Senza preoccuparsi per la loro stessa vita, Minz e Mauz gridano aiuto, ancora una volta invano. La loro immobilità sembra riflettersi anche nella loro posizione: nella terza immagine, i due appaiono in una posizione frontale rispetto a chi guarda il libro, una posizione che quasi ricorda quella del crocifisso, con le due zampette anteriori aperte e rivolte verso l’alto.
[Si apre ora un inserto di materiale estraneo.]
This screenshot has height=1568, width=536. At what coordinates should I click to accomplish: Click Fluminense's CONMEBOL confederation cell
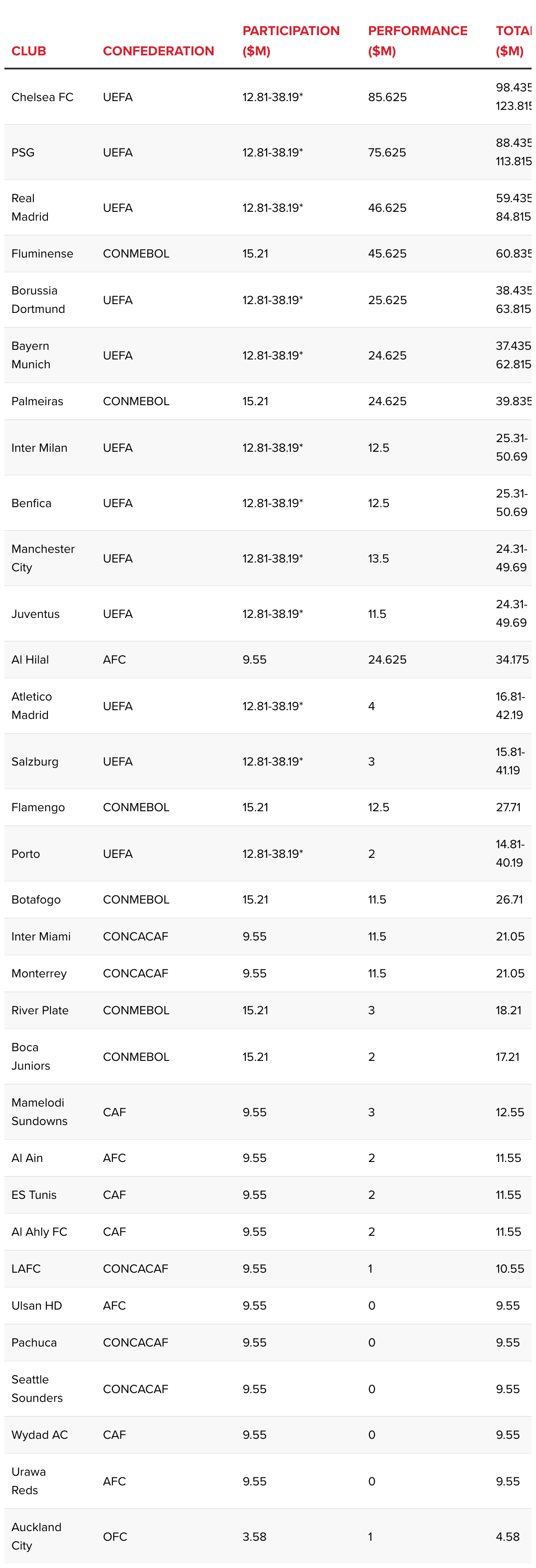coord(136,254)
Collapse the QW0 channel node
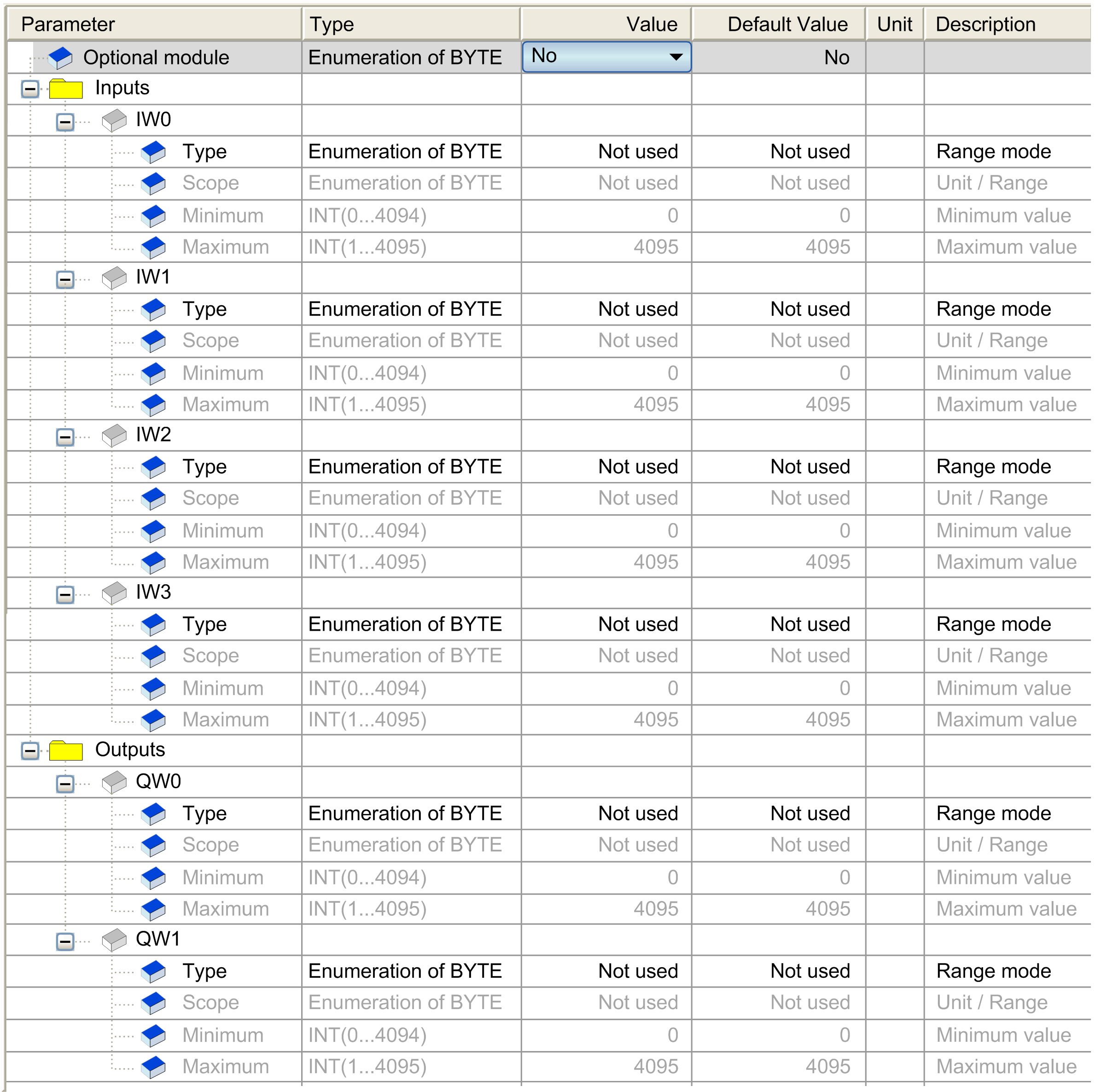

Nella quarta scena, dell’eroina non è rimasto quasi nulla, se non un mucchietto di ceneri ancora fumanti: “Ein Häuflein Asche bleibt allein/Und beide Schuh, so hübsch und fein.” (ivi: 7, terza strofa, vv. 3-4). Lì accanto i due gattini, con la stessa zampa che all’inizio alzavano verso la bambina, ora si asciugano le lacrime con un fazzoletto giallo. Un particolare piuttosto macabro è poi rappresentato dai due fiocchi che adornano le loro code, gli stessi fiocchi che prima adornavano i capelli e il vestito di Paulinchen. Nei due versi centrali della strofa, non troviamo più un avvertimento o un grido di aiuto come in quelle precedenti, ma un vero e proprio appello ai ‘poveri genitori’: “wo sind die armen Eltern? wo?” (ivi: ultima strofa, v.4). Dalle parole così come dalle immagini è dunque evidente come il gioco sia tristemente finito. I due gattini piangono ininterrottamente, creando, con le loro lacrime, due piccoli ruscelli che racchiudono in un cerchio le scarpette

rosse della bambina. L’immagine viene resa nel testo con una similitudine la cui pertinenza pare piuttosto discutibile: “Und ihre Tränen fließen/Wie’s Bächlein auf den Wiesen” (ivi: ultima strofa, vv. 5-6). Letteralmente si potrebbe tradurre come: “e le loro lacrime scorrono/come un ruscello nel prato”. Tuttavia, in tedesco esiste anche l’espressione “ein Bächlein machen”, utilizzata per lo più dai bambini e che significa “fare la pipì”. Ecco che Bächlein, in questo suo altro significato e nel contesto entro il quale Hoffmann la inserisce, finirebbe per suscitare nel piccolo lettore-ascoltatore sensazioni del tutto inappropriate.

Al di là di tutto, Hoffmann riesce ancora una volta a trasmettere una morale ben precisa: chi gioca con il fuoco prima o poi si scotta, o meglio, brucia.